To do: Repeat the part that opens with the line containing "Open the 宋体 font name dropdown" and closes with the line containing "pos(909,59)", both included, but switch "dropdown" to "menu" and leave everything else unchanged. Leave the pictures out of your answer.

Dataset excerpts:
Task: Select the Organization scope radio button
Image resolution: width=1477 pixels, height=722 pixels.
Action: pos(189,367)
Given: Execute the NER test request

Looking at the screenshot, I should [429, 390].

--

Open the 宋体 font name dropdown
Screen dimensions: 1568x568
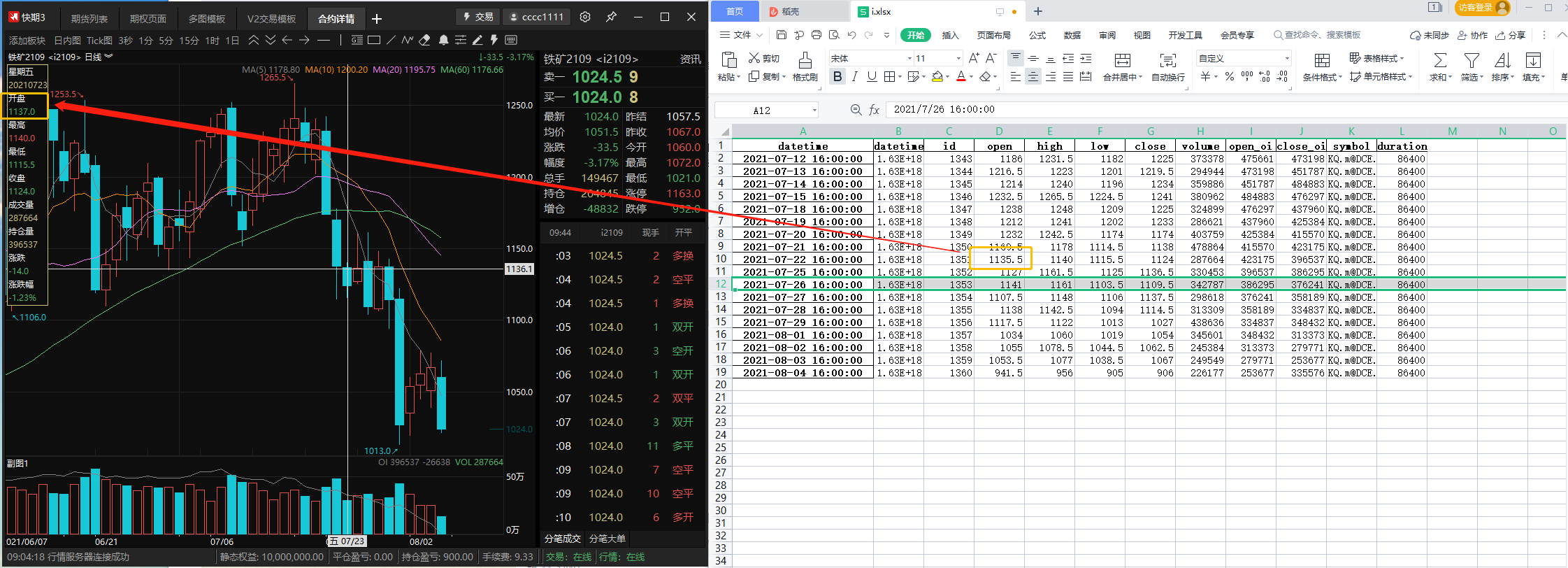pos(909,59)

Exercise output:
Open the 宋体 font name menu
Screen dimensions: 1568x568
pos(909,59)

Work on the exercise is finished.